# TASK BRIEF:
Here are the records. Write out exactly the lines between the one holding "Given: Open the How it works? link" and the one holding "Select new BIOS", inclusive.

Collected data
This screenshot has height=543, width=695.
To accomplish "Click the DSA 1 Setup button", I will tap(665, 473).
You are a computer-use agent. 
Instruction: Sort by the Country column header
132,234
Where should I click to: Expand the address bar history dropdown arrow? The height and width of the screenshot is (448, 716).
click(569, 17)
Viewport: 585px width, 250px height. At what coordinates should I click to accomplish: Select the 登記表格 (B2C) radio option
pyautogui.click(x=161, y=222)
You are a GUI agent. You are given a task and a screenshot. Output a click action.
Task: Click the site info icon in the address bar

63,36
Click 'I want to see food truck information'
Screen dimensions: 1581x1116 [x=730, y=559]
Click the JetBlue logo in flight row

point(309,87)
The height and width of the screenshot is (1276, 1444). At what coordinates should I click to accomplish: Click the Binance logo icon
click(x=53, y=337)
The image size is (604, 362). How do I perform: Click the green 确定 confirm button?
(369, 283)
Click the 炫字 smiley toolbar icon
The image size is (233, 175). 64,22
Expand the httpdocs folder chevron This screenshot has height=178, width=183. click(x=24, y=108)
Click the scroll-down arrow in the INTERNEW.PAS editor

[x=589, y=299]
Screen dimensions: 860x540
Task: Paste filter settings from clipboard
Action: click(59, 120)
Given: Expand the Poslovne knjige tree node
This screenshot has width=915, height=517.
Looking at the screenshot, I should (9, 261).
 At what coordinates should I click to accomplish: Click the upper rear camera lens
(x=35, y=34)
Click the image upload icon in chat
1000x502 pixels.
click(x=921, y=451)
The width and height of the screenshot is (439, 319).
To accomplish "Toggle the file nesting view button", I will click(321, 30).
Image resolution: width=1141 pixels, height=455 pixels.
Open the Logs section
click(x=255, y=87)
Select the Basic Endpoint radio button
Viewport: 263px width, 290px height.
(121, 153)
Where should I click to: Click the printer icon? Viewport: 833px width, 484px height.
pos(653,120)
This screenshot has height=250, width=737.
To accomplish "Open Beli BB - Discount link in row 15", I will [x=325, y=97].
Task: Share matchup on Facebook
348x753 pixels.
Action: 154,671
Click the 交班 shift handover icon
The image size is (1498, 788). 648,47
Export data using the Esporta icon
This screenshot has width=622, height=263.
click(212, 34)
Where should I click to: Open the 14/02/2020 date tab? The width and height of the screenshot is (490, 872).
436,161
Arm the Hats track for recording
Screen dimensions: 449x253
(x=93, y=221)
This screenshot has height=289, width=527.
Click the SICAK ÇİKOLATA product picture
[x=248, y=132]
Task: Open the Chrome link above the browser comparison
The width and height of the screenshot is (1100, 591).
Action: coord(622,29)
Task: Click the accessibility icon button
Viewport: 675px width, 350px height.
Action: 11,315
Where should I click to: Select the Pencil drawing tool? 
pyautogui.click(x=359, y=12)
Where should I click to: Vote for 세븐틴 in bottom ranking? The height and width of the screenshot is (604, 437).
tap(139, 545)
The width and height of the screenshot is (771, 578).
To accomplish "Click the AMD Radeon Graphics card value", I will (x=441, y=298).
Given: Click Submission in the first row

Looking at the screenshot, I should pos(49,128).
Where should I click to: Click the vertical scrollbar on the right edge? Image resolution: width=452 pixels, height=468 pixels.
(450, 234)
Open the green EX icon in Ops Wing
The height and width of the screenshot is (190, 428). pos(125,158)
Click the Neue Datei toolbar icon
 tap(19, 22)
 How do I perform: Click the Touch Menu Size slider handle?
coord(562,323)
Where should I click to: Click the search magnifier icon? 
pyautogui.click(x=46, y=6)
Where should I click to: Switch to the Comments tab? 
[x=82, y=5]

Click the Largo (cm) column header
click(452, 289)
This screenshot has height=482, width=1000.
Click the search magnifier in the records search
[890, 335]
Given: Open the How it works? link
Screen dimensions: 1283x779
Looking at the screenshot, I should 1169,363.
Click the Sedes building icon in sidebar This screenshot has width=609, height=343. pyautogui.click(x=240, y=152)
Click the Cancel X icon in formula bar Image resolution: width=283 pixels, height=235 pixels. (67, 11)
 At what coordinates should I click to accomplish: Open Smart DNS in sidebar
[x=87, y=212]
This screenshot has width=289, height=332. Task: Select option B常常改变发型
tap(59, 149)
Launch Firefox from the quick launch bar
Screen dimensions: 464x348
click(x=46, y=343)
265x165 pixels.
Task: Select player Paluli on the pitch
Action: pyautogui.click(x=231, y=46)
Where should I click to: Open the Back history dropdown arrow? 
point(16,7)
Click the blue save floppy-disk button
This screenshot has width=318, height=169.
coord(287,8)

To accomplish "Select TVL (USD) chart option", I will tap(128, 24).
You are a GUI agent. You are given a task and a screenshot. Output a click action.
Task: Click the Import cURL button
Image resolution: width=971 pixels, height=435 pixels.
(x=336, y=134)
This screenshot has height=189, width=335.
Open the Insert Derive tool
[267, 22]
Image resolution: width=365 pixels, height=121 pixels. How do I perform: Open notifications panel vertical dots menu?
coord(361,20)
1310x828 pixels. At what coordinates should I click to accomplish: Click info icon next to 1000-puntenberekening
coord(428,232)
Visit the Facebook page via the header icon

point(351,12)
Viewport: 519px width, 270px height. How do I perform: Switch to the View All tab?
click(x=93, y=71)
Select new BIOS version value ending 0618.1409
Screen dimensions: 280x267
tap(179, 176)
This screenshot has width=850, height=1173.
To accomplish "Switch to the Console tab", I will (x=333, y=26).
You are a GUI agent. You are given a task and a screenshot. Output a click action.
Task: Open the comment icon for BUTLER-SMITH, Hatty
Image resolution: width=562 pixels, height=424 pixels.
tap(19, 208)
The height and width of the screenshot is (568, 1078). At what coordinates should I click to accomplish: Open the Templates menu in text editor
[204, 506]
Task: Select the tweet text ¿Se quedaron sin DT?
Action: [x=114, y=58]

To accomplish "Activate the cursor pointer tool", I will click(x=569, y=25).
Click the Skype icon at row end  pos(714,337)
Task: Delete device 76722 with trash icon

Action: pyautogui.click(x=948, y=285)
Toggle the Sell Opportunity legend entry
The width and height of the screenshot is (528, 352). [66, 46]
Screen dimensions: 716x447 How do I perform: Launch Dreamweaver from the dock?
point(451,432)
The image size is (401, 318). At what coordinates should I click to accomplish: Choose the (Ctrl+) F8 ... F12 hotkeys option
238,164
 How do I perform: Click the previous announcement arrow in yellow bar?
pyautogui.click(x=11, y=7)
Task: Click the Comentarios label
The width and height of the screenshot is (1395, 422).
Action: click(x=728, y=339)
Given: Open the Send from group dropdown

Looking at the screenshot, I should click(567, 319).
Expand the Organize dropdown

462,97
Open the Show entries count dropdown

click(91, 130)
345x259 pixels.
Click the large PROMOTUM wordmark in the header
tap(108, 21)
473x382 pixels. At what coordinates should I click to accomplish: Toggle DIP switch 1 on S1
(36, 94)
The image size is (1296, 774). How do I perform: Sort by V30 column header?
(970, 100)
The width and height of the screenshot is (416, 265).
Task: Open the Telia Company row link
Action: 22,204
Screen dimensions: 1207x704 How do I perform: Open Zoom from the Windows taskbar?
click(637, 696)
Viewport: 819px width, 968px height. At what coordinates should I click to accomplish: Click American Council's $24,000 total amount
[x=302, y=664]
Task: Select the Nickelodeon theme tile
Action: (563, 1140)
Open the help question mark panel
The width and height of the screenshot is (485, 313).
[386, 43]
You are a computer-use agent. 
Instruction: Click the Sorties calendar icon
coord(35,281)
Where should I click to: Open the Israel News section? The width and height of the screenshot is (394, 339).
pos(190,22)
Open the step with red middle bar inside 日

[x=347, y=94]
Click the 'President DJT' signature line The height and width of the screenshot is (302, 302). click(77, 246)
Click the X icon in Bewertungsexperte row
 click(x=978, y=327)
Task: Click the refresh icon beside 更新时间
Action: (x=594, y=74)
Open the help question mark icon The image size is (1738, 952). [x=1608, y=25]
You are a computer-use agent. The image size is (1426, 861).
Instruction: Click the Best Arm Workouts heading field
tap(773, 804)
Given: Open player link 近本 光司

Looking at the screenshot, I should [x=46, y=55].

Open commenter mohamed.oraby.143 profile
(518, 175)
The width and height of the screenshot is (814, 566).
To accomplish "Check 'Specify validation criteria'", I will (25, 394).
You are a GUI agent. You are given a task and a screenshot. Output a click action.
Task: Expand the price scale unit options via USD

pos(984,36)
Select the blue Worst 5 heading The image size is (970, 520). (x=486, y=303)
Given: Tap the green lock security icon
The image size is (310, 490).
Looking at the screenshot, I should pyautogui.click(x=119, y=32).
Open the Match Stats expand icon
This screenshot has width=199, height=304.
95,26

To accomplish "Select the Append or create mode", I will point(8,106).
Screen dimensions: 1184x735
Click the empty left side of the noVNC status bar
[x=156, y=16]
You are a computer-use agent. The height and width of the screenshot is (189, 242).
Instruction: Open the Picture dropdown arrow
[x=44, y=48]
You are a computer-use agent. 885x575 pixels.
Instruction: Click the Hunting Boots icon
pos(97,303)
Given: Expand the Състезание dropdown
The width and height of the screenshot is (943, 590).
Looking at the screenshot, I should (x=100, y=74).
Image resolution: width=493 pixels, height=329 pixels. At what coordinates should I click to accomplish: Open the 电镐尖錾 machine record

# OUTPUT BELOW:
Given: Open the How it works? link
Screen dimensions: 1283x779
Looking at the screenshot, I should 1169,363.
Click the Sedes building icon in sidebar This screenshot has width=609, height=343. pyautogui.click(x=240, y=152)
Click the Cancel X icon in formula bar Image resolution: width=283 pixels, height=235 pixels. (67, 11)
 At what coordinates should I click to accomplish: Open Smart DNS in sidebar
[x=87, y=212]
This screenshot has width=289, height=332. Task: Select option B常常改变发型
tap(59, 149)
Launch Firefox from the quick launch bar
Screen dimensions: 464x348
click(x=46, y=343)
265x165 pixels.
Task: Select player Paluli on the pitch
Action: pyautogui.click(x=231, y=46)
Where should I click to: Open the Back history dropdown arrow? 
point(16,7)
Click the blue save floppy-disk button
This screenshot has width=318, height=169.
coord(287,8)

To accomplish "Select TVL (USD) chart option", I will tap(128, 24).
You are a GUI agent. You are given a task and a screenshot. Output a click action.
Task: Click the Import cURL button
Image resolution: width=971 pixels, height=435 pixels.
(x=336, y=134)
This screenshot has height=189, width=335.
Open the Insert Derive tool
[267, 22]
Image resolution: width=365 pixels, height=121 pixels. How do I perform: Open notifications panel vertical dots menu?
coord(361,20)
1310x828 pixels. At what coordinates should I click to accomplish: Click info icon next to 1000-puntenberekening
coord(428,232)
Visit the Facebook page via the header icon

point(351,12)
Viewport: 519px width, 270px height. How do I perform: Switch to the View All tab?
click(x=93, y=71)
Select new BIOS version value ending 0618.1409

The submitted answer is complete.